What to do | Reproduce the stretch from the start of the entries through the line containing "Action: 824,277", swapping "Instruction" for "Command" and keeping everything else unchanged. Leave the pictures out of your answer.

Exercise materials |
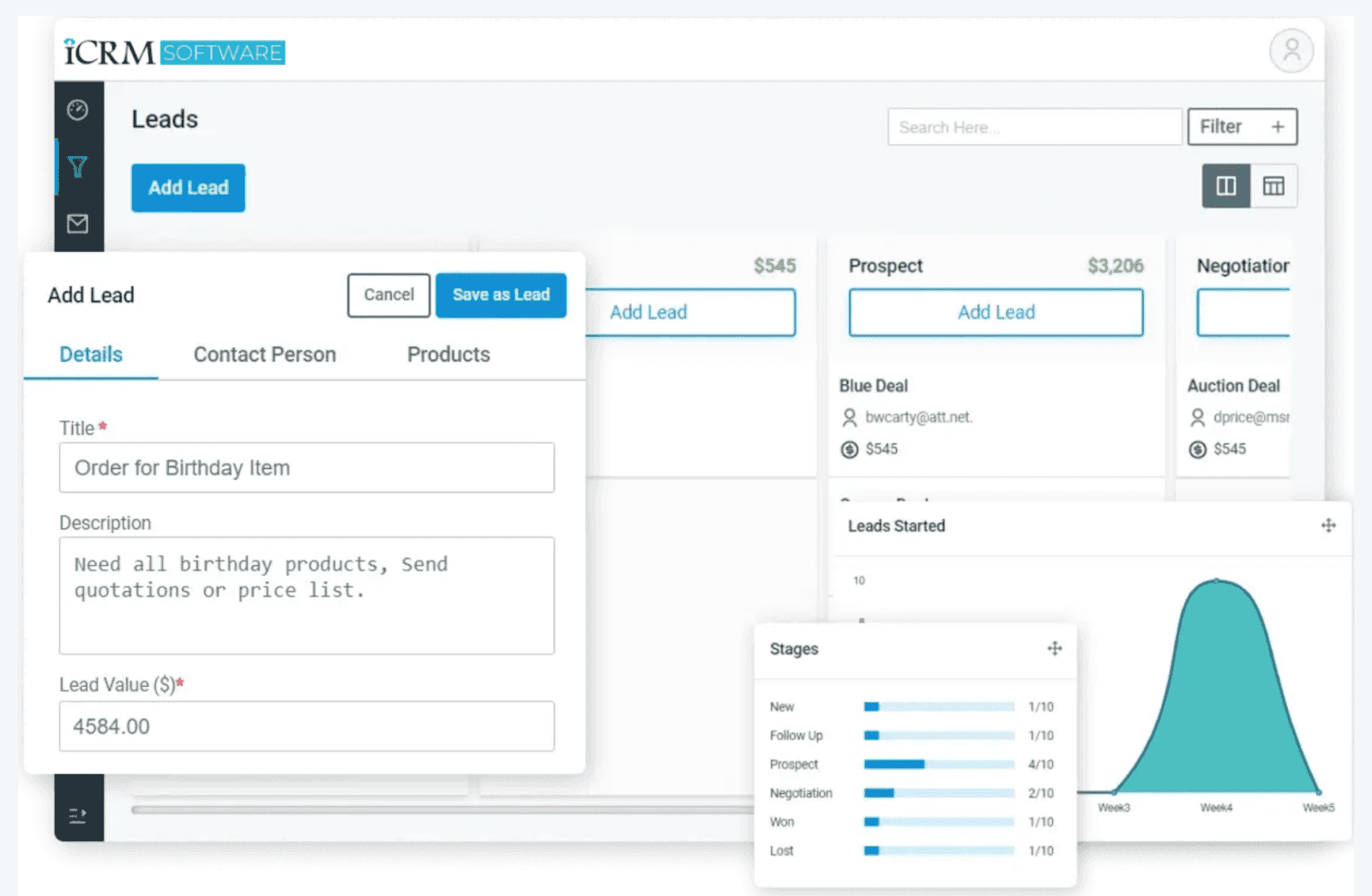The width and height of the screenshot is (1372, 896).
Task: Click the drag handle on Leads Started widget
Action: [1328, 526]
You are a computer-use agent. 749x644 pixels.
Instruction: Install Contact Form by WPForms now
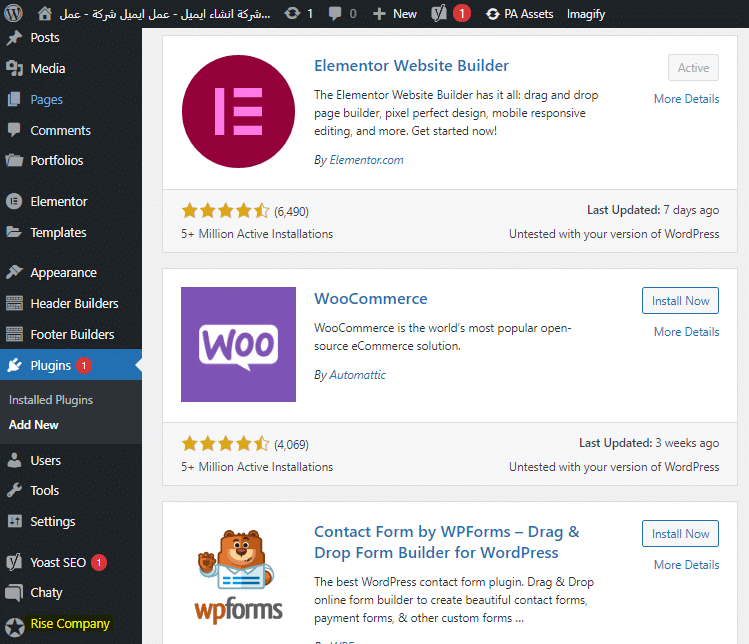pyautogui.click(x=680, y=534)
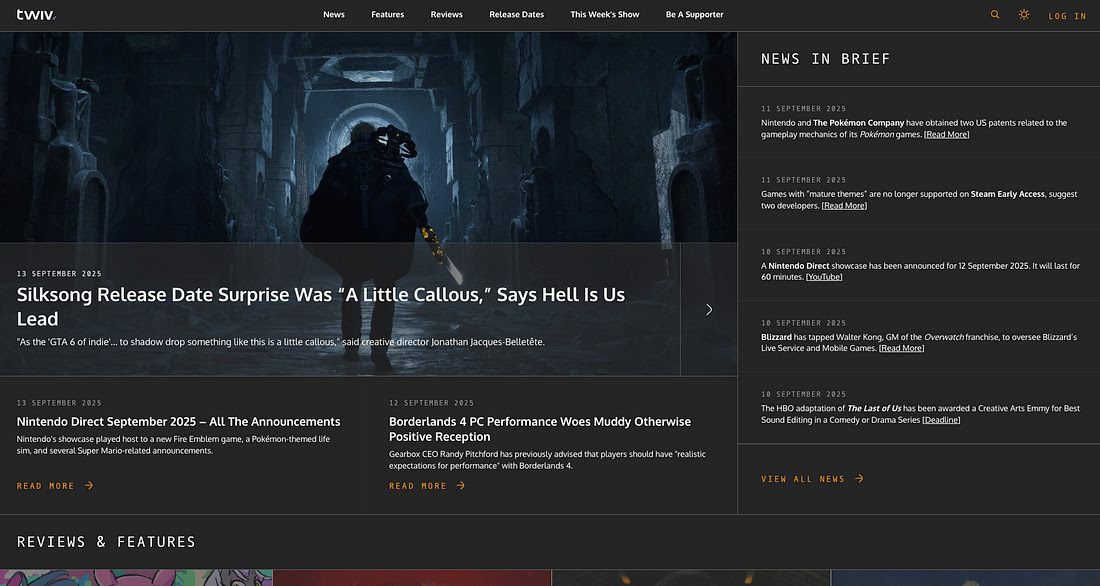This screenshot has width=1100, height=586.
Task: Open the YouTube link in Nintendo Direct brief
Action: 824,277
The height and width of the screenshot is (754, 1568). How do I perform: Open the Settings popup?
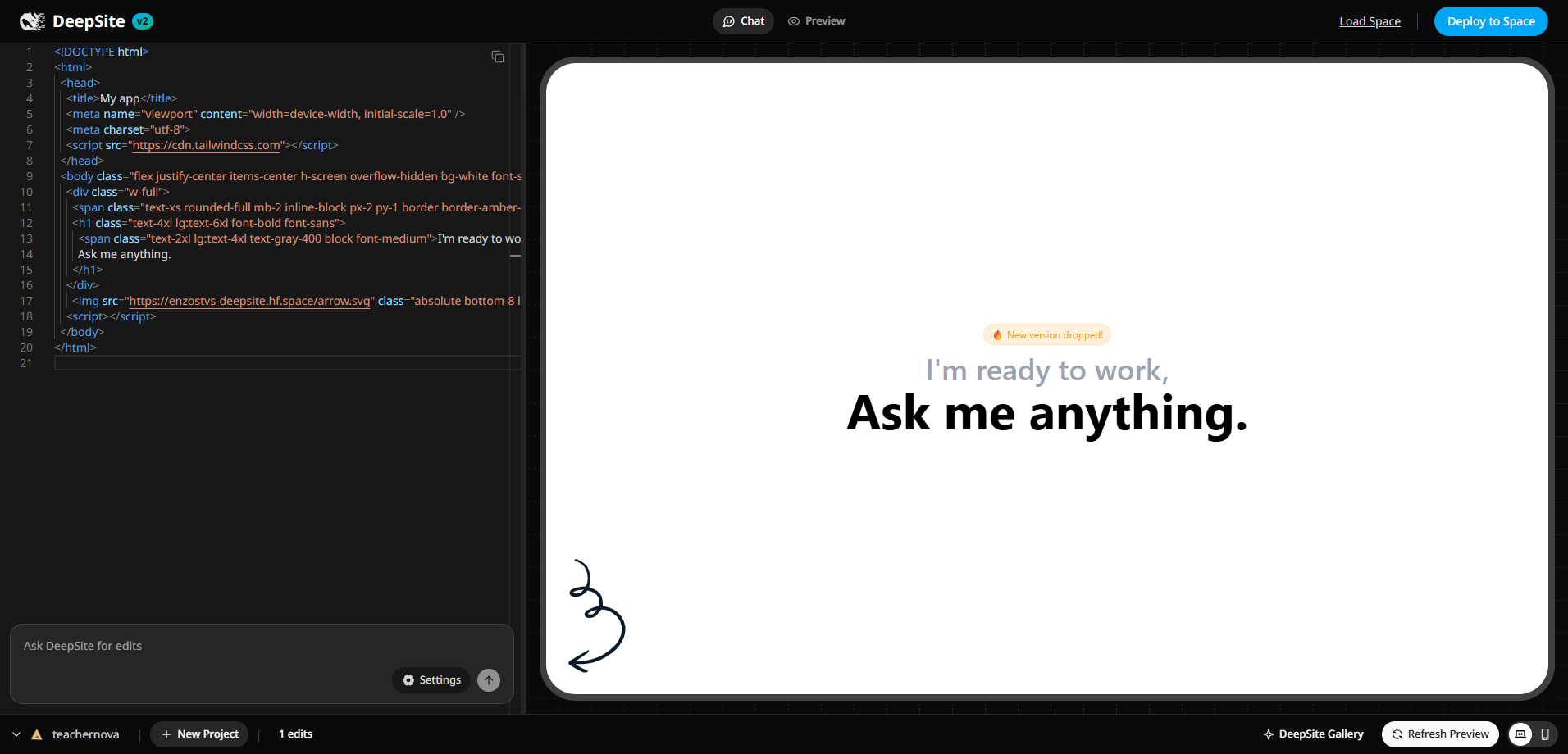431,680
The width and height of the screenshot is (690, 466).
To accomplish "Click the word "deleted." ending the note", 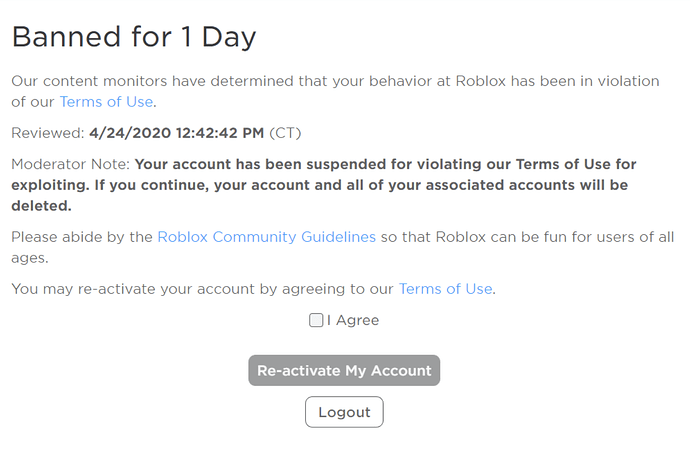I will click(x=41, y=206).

Problem solution |
The width and height of the screenshot is (1372, 896).
Task: Click the drag handle on Leads Started widget
Action: [1328, 526]
You are a computer-use agent. 749x644 pixels.
Command: Install Contact Form by WPForms now
pyautogui.click(x=680, y=534)
This screenshot has width=1100, height=586.
Task: Open the YouTube link in Nintendo Direct brief
Action: 824,277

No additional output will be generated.